I have been working for less than a month with Stan and Bayesian workflow in general, I apologize if I am asking something absurd or if my model is ill-posed. I am trying to build a model to infer the grades s that a teacher would give to S different students. Some of these grades s are known and some are not (a.k.a partially known parameters).
I attach a figure of the model as a graph together with the code I have so far.
The equations of my model are as follows:
s_{j} - z_{j}^{i} \sim N(\mu_{\varepsilon i}, \sigma_{\varepsilon i}) \forall j
b_{i} \sim N(\mu_{\varepsilon i}, \sigma_{\varepsilon i})
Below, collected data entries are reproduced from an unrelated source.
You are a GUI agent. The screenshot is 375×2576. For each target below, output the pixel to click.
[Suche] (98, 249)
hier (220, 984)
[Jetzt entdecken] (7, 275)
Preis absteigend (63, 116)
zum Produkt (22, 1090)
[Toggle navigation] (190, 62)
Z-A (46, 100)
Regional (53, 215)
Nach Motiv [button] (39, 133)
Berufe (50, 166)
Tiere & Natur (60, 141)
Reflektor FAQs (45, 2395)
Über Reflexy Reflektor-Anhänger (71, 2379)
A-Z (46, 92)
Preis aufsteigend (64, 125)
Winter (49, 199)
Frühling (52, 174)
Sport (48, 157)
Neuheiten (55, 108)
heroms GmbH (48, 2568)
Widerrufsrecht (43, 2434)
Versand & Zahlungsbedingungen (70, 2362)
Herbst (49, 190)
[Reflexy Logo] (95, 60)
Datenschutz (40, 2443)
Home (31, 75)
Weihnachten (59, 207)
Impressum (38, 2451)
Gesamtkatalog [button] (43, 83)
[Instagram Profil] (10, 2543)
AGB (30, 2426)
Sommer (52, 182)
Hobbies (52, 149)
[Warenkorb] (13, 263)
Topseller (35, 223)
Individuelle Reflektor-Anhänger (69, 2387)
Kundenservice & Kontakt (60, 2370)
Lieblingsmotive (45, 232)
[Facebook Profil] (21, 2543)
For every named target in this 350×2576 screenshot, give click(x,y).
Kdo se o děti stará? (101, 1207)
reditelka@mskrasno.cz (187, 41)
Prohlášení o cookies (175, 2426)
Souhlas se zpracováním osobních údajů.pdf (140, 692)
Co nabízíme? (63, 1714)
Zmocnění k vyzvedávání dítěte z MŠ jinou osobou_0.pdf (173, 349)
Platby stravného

\beta_{k} variables are sampled from a mixture of gaussians, where the mixing probabilities are the inverse absolute value of b_{i} (after being normalized):
\beta_{k} \sim \sum_{i} \frac{1}{|\tilde{b}_{i}|} N(\mu_{ik} + \mu_{\varepsilon i}, \sigma_{ik})
Where \tilde{b}_{i} = \frac{b_{i}}{\sum_{k \in \{ik\}}b_{k}}, \{ik\} being all the pairs of subindices for data variables \mu_{ik} and \sigma_{ik}
The variables that I input as data are:
- z_{j}^{i}
- some s_{j}
- \mu_{i k}
- \sigma_{i k}
Finally, the correspondence of the names of the variables in my code and the variables above is:
-
z_{j}^{i} :
z[]
-
s_{j} :
s[]
-
\mu_{ik} :
mu_data[]
-
\sigma_{ik} :
sigma_data[]
-
\mu_{\varepsilon i} :
mu[]
-
\sigma_{\varepsilon i } :
sigma[]
-
b_{i} :
b[]
-
\beta_{k} :
beta[]
I am aware that my code is not clean, and I wonder if improving it would boost the sampler. Right now it shows the message ‘Gradient evaluation took 0.000277 seconds
1000 transitions using 10 leapfrog steps per transition would take 2.77 seconds.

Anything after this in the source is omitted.